The alternative would be to work hard to meet the strict requirements and regulations. But this is not the best option. For it is still cheaper to operate through “the Washington office” and lobby successfully for looser standards than to invest a great deal of time and money and deploy teams of managers and researchers to meet the requirements. In other words, the message from the politicians and business leaders is that a science-based approach is not really necessary to drive the U.S. economy. This mantra ultimately leads to the weakening of science.
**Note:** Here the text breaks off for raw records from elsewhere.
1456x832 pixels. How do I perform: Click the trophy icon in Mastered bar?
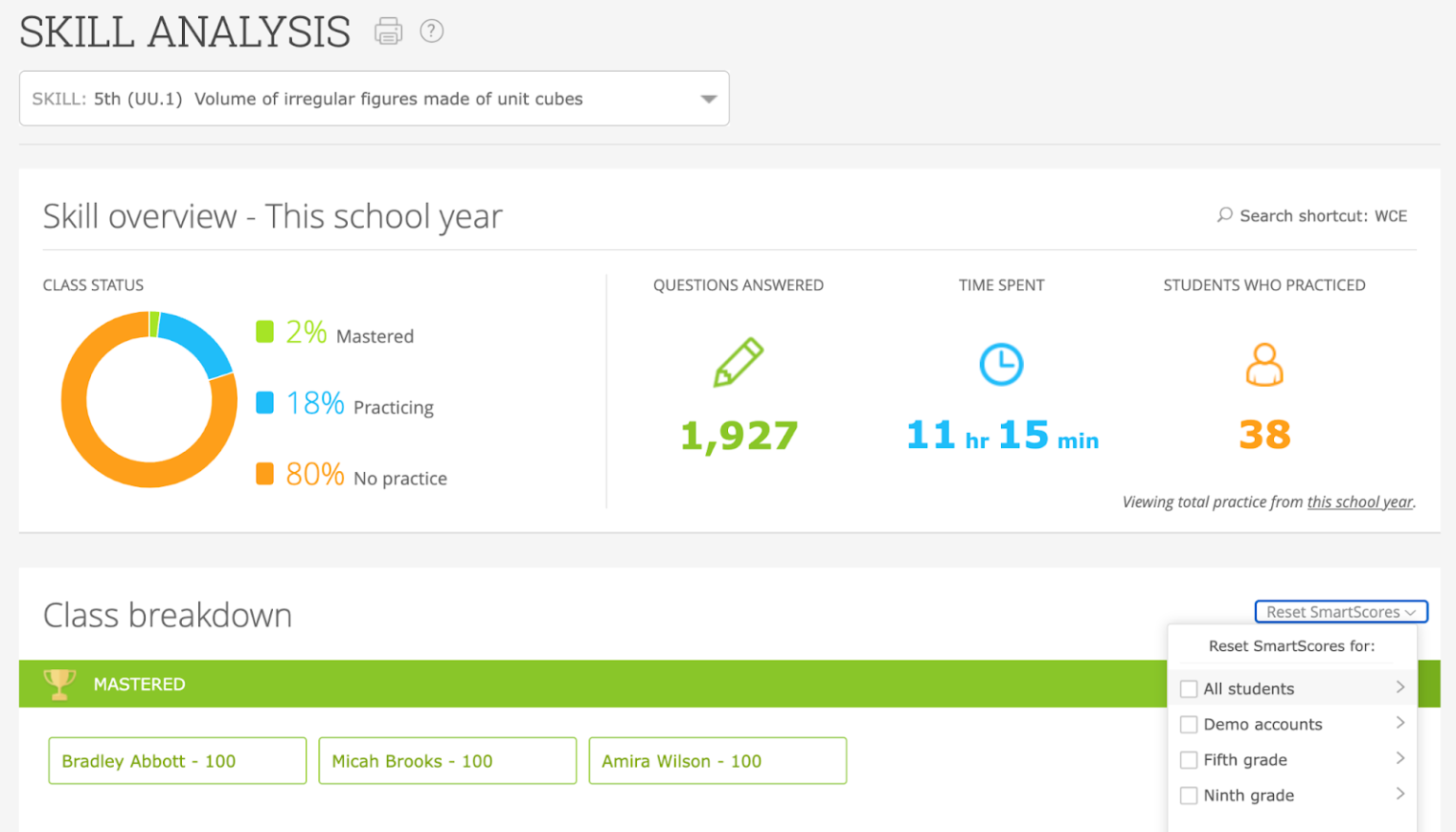click(60, 683)
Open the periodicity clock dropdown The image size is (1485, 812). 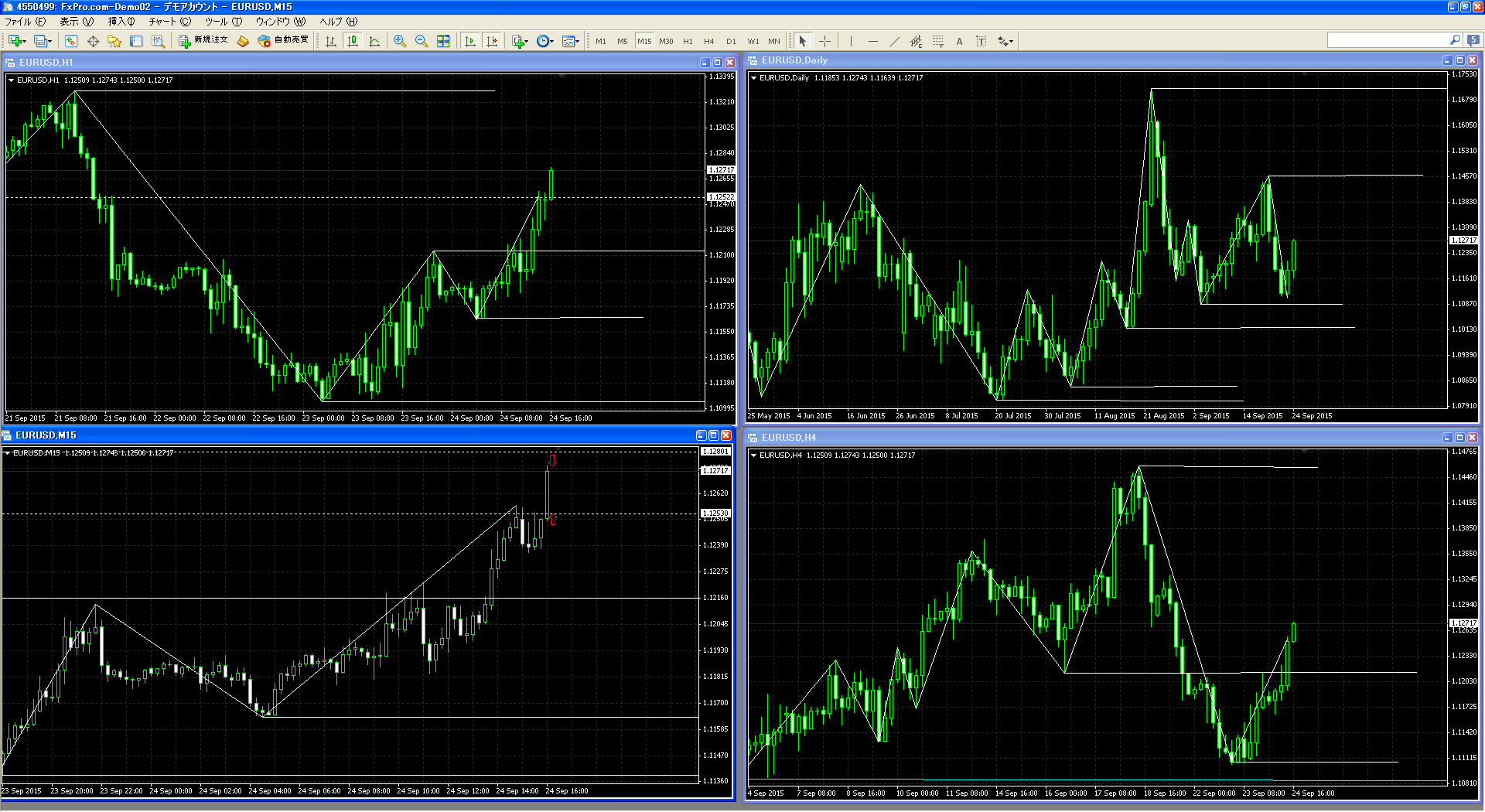(551, 41)
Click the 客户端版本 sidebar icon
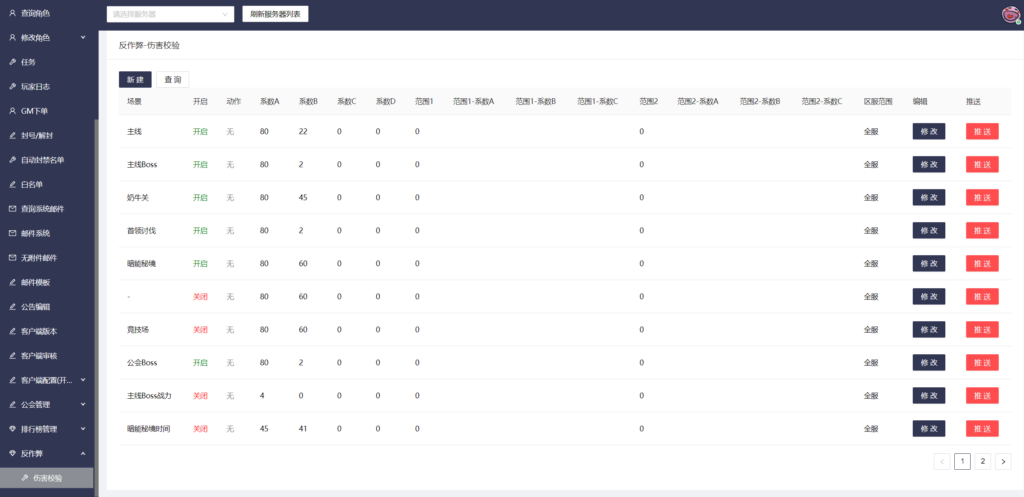The height and width of the screenshot is (497, 1024). (12, 331)
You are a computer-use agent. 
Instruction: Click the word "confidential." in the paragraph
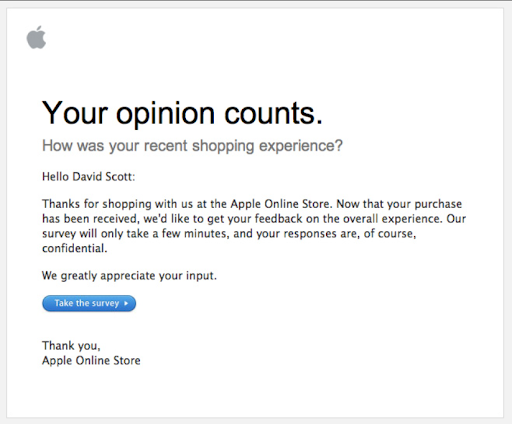tap(75, 248)
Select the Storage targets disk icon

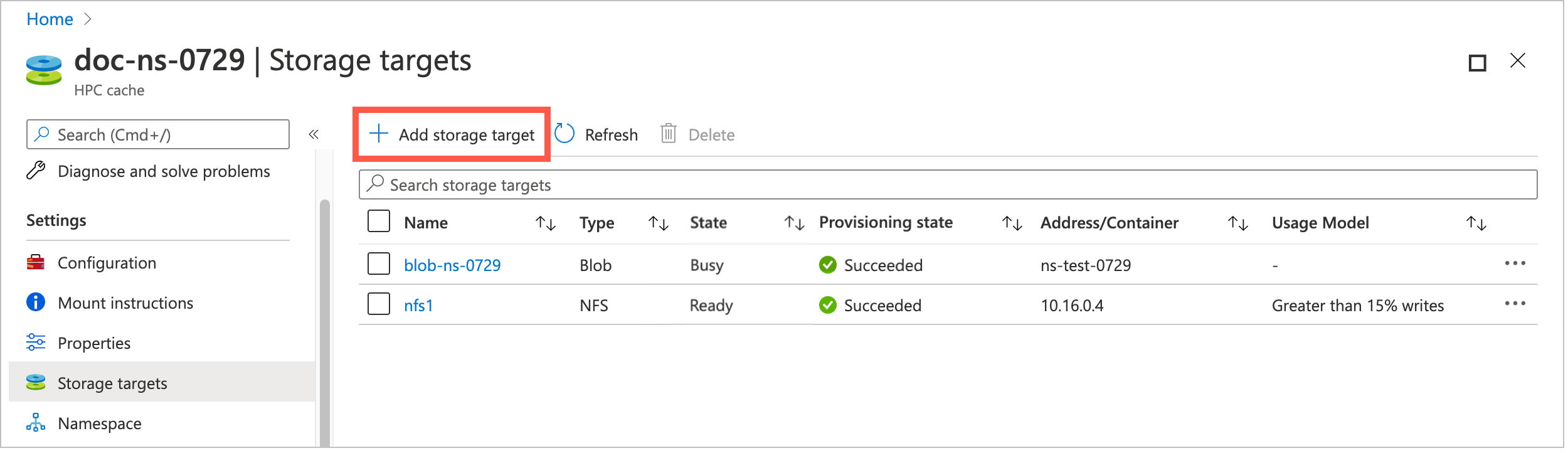[x=36, y=383]
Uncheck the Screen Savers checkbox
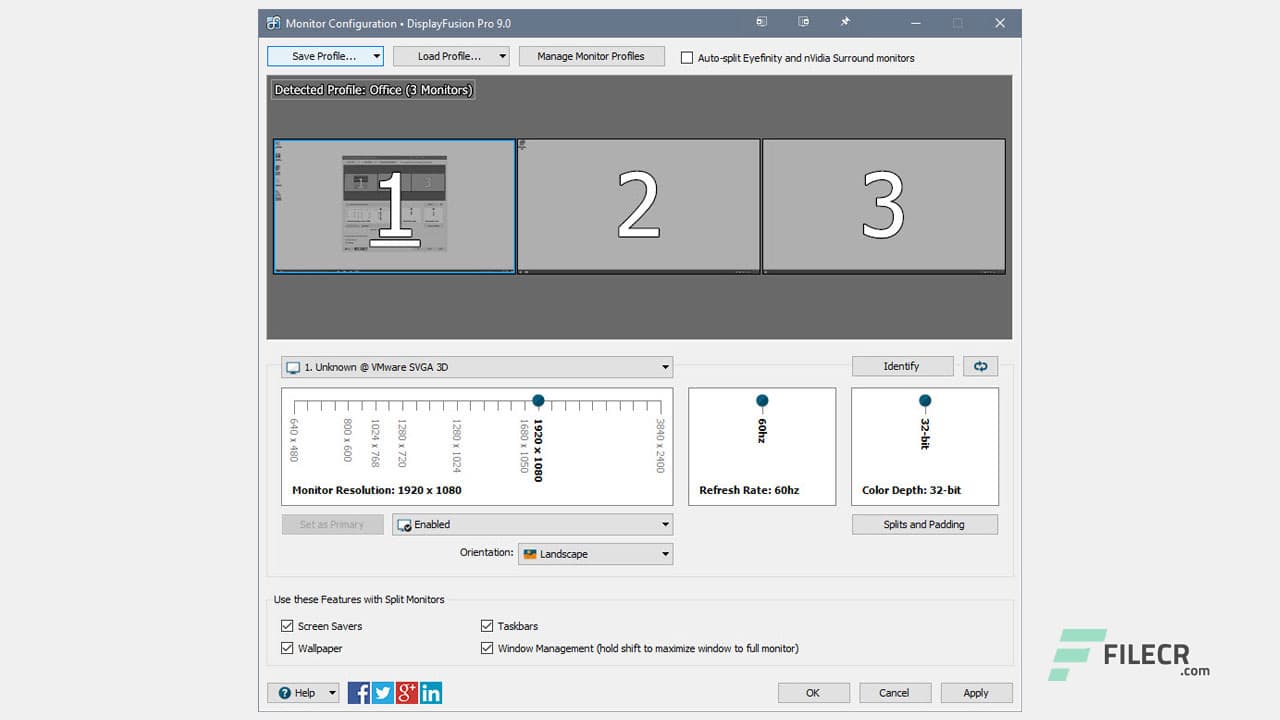Viewport: 1280px width, 720px height. 288,625
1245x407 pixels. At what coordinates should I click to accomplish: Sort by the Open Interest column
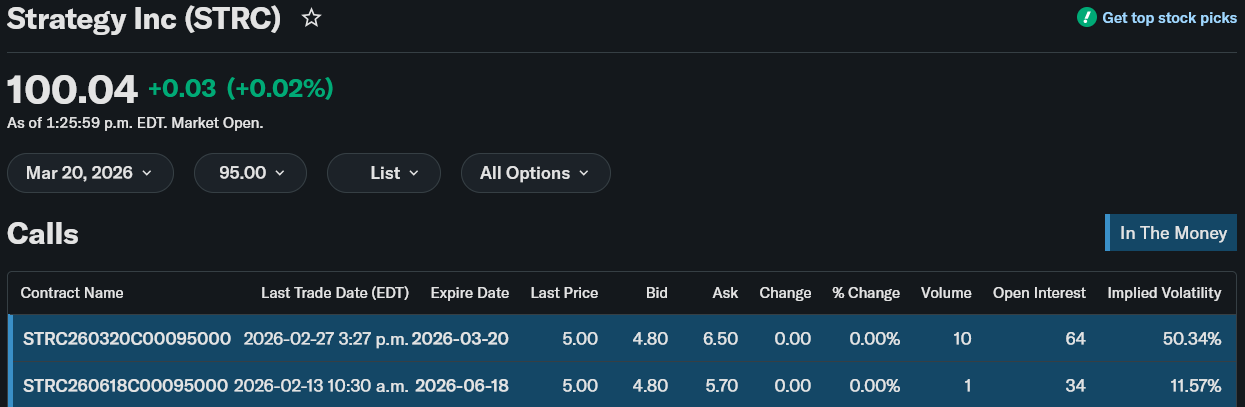pyautogui.click(x=1039, y=293)
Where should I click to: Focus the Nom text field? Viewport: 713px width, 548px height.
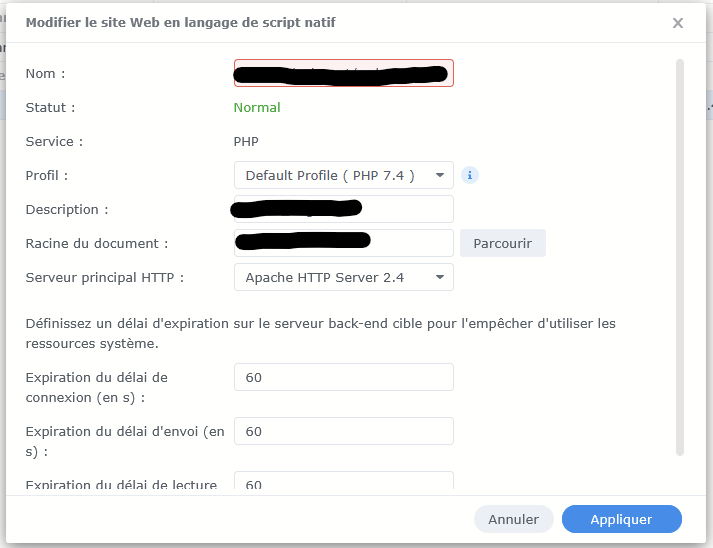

This situation prevails even today in Washington. And it may well be largely responsible for the fact that science and technology in the U.S. society is continuously losing prestige — and this, in turn, is directly related to America’s loss of competitiveness. Other factors play a role, such the fact that scientists earn less than lawyers and investment bankers and that in the last two decades higher education in science and technology has shifted to foreign students.

But the fish rots from the head. And here is where the effects of lobbying and deregulation — Washington’s preferred modus operandi — come into play.

Maybe Republicans are patting one another on the back because they have managed to block all attempts to enhance regulatory requirements in virtually all federal agencies — from the Environmental Protection Agency through the Food and Drug Administration to Pentagon procurement procedures. And the U.S. Chamber of Commerce is no doubt pleased that it helped to “liberate” U.S. companies from the yoke of regulation, as if this represented some kind of second struggle against communism. But for the U.S. the tragedy is that companies will no longer focus on adhering to stringent guidelines and thus reap the rewards from being the global leader in technology.

Anyone who doubts the benefits of strict regulation needs only to look to Europe and Japan. The economies of these regions do have their problems, but despite state-sanctioned strict regulations, European and Japanese companies are able to succeed against their U.S. competitors.

The fact that leading U.S. companies like General Electric Co. are building up their staff for research and development (R & D) in Europe — which is hardly a cheaper location than the U.S. — is likely indicative of much more than the mere globalization of R & D. It simply underscores the fact that companies recognize that it can be a competitive advantage to set up shop in a highly regulated region.

The result of all the lobbying and the willingness of Congress to comply with the lobbyists is that U.S. companies have lost valuable time and influence in many environmental technologies. Unfortunately, for the economic future of America this perverse logic does not just apply to climate change.